PROVIDED DATA:
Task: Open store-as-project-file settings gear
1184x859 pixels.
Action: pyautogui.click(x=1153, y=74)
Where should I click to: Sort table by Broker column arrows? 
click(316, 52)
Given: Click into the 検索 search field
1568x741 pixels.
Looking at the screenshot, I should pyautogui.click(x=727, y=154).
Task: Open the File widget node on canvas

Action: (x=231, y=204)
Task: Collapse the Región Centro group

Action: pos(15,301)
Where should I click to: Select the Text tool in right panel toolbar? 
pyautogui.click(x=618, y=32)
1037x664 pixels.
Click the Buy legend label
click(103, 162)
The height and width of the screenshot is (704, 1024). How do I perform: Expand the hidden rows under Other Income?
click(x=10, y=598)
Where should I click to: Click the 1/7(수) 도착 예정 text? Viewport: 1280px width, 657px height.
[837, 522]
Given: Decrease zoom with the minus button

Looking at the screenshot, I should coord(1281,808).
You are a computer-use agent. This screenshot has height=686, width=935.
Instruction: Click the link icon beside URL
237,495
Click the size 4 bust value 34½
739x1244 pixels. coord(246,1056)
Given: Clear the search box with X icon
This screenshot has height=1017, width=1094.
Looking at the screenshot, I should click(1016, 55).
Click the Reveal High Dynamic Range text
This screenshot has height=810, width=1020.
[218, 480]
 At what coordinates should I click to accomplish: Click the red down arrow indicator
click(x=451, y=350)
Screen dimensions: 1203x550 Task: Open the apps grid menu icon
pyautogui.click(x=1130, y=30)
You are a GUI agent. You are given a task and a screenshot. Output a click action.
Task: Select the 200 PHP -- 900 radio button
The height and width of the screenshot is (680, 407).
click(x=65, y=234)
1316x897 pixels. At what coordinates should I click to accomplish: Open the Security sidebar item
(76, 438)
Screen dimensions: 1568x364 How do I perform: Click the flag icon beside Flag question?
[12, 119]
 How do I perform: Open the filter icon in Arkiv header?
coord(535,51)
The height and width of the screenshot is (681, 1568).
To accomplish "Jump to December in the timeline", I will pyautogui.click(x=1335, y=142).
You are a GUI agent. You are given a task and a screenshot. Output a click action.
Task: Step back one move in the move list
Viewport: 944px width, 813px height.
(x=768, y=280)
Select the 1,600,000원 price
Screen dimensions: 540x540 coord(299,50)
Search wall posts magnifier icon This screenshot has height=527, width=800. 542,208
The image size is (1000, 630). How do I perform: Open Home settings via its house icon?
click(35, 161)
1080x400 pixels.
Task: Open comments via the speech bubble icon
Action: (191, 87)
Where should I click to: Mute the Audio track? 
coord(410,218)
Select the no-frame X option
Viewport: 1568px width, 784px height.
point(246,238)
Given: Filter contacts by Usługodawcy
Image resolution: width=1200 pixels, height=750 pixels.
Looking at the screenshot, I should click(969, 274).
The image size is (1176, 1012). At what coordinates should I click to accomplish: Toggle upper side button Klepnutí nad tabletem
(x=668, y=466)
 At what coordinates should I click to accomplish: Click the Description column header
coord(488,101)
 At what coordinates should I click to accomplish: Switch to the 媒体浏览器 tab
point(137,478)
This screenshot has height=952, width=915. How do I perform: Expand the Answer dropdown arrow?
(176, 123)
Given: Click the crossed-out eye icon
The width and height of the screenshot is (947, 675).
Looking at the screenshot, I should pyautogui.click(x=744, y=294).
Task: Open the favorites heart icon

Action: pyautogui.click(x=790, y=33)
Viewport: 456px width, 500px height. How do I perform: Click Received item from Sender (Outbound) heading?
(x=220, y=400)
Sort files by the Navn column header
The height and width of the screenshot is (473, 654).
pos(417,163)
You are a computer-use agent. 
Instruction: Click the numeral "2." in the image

ABOUT THIS TASK:
Please set down the entire material above exactly as presented.

TASK OUTPUT:
Task: Open store-as-project-file settings gear
1184x859 pixels.
Action: pyautogui.click(x=1153, y=74)
Where should I click to: Sort table by Broker column arrows? 
click(316, 52)
Given: Click into the 検索 search field
1568x741 pixels.
Looking at the screenshot, I should pyautogui.click(x=727, y=154).
Task: Open the File widget node on canvas

Action: (x=231, y=204)
Task: Collapse the Región Centro group

Action: pos(15,301)
Where should I click to: Select the Text tool in right panel toolbar? 
pyautogui.click(x=618, y=32)
1037x664 pixels.
Click the Buy legend label
click(103, 162)
The height and width of the screenshot is (704, 1024). How do I perform: Expand the hidden rows under Other Income?
click(x=10, y=598)
Where should I click to: Click the 1/7(수) 도착 예정 text? Viewport: 1280px width, 657px height.
[837, 522]
Given: Decrease zoom with the minus button

Looking at the screenshot, I should coord(1281,808).
You are a computer-use agent. This screenshot has height=686, width=935.
Instruction: Click the link icon beside URL
237,495
Click the size 4 bust value 34½
739x1244 pixels. coord(246,1056)
Given: Clear the search box with X icon
This screenshot has height=1017, width=1094.
Looking at the screenshot, I should click(1016, 55).
Click the Reveal High Dynamic Range text
This screenshot has height=810, width=1020.
[218, 480]
 At what coordinates should I click to accomplish: Click the red down arrow indicator
click(x=451, y=350)
Screen dimensions: 1203x550 Task: Open the apps grid menu icon
pyautogui.click(x=1130, y=30)
You are a GUI agent. You are given a task and a screenshot. Output a click action.
Task: Select the 200 PHP -- 900 radio button
The height and width of the screenshot is (680, 407).
click(x=65, y=234)
1316x897 pixels. At what coordinates should I click to accomplish: Open the Security sidebar item
(76, 438)
Screen dimensions: 1568x364 How do I perform: Click the flag icon beside Flag question?
[12, 119]
 How do I perform: Open the filter icon in Arkiv header?
coord(535,51)
The height and width of the screenshot is (681, 1568).
To accomplish "Jump to December in the timeline", I will pyautogui.click(x=1335, y=142).
You are a GUI agent. You are given a task and a screenshot. Output a click action.
Task: Step back one move in the move list
Viewport: 944px width, 813px height.
(x=768, y=280)
Select the 1,600,000원 price
Screen dimensions: 540x540 coord(299,50)
Search wall posts magnifier icon This screenshot has height=527, width=800. 542,208
The image size is (1000, 630). How do I perform: Open Home settings via its house icon?
click(35, 161)
1080x400 pixels.
Task: Open comments via the speech bubble icon
Action: (191, 87)
Where should I click to: Mute the Audio track? 
coord(410,218)
Select the no-frame X option
Viewport: 1568px width, 784px height.
point(246,238)
Given: Filter contacts by Usługodawcy
Image resolution: width=1200 pixels, height=750 pixels.
Looking at the screenshot, I should click(969, 274).
The image size is (1176, 1012). At what coordinates should I click to accomplish: Toggle upper side button Klepnutí nad tabletem
(x=668, y=466)
 At what coordinates should I click to accomplish: Click the Description column header
coord(488,101)
 At what coordinates should I click to accomplish: Switch to the 媒体浏览器 tab
point(137,478)
This screenshot has height=952, width=915. How do I perform: Expand the Answer dropdown arrow?
(176, 123)
Given: Click the crossed-out eye icon
The width and height of the screenshot is (947, 675).
Looking at the screenshot, I should pyautogui.click(x=744, y=294).
Task: Open the favorites heart icon

Action: pyautogui.click(x=790, y=33)
Viewport: 456px width, 500px height. How do I perform: Click Received item from Sender (Outbound) heading?
(x=220, y=400)
Sort files by the Navn column header
The height and width of the screenshot is (473, 654).
pos(417,163)
You are a computer-use agent. 
Instruction: Click the numeral "2." in the image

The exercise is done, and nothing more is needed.